▶ [WHAT IS REQUIRED]:
Each entry needs to be retyped exactly.

▶ [DATA SECTION]:

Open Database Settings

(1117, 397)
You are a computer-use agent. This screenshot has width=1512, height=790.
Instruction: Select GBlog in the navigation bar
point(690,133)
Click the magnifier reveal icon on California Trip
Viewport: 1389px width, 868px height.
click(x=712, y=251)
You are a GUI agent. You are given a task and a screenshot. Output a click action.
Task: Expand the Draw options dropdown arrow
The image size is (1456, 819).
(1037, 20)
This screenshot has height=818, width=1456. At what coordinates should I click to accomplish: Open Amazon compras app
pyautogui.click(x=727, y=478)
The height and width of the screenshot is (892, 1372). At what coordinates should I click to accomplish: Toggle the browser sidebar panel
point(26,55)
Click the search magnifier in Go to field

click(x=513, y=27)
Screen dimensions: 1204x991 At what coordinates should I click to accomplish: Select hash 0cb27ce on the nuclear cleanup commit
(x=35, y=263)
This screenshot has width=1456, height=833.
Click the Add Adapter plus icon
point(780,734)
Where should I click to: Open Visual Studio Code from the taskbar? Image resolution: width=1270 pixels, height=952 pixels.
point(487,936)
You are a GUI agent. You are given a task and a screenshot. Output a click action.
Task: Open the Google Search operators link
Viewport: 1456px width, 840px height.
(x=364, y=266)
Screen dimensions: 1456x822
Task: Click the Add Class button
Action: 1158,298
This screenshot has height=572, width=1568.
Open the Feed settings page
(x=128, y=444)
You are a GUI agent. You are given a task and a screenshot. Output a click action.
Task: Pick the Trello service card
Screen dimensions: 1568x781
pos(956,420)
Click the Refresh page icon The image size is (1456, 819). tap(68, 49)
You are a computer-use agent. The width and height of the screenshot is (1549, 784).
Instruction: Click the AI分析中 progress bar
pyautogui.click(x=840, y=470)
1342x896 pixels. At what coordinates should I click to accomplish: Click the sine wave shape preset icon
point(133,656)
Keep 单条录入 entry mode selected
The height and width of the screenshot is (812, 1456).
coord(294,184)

▶ [ANSWER TO THE EXERCISE]:
Open Database Settings

(1117, 397)
You are a computer-use agent. This screenshot has width=1512, height=790.
Instruction: Select GBlog in the navigation bar
point(690,133)
Click the magnifier reveal icon on California Trip
Viewport: 1389px width, 868px height.
click(x=712, y=251)
You are a GUI agent. You are given a task and a screenshot. Output a click action.
Task: Expand the Draw options dropdown arrow
The image size is (1456, 819).
(1037, 20)
This screenshot has height=818, width=1456. At what coordinates should I click to accomplish: Open Amazon compras app
pyautogui.click(x=727, y=478)
The height and width of the screenshot is (892, 1372). At what coordinates should I click to accomplish: Toggle the browser sidebar panel
point(26,55)
Click the search magnifier in Go to field

click(x=513, y=27)
Screen dimensions: 1204x991 At what coordinates should I click to accomplish: Select hash 0cb27ce on the nuclear cleanup commit
(x=35, y=263)
This screenshot has width=1456, height=833.
Click the Add Adapter plus icon
point(780,734)
Where should I click to: Open Visual Studio Code from the taskbar? Image resolution: width=1270 pixels, height=952 pixels.
point(487,936)
You are a GUI agent. You are given a task and a screenshot. Output a click action.
Task: Open the Google Search operators link
Viewport: 1456px width, 840px height.
(x=364, y=266)
Screen dimensions: 1456x822
Task: Click the Add Class button
Action: 1158,298
This screenshot has height=572, width=1568.
Open the Feed settings page
(x=128, y=444)
You are a GUI agent. You are given a task and a screenshot. Output a click action.
Task: Pick the Trello service card
Screen dimensions: 1568x781
pos(956,420)
Click the Refresh page icon The image size is (1456, 819). tap(68, 49)
You are a computer-use agent. The width and height of the screenshot is (1549, 784).
Instruction: Click the AI分析中 progress bar
pyautogui.click(x=840, y=470)
1342x896 pixels. At what coordinates should I click to accomplish: Click the sine wave shape preset icon
point(133,656)
Keep 单条录入 entry mode selected
The height and width of the screenshot is (812, 1456).
coord(294,184)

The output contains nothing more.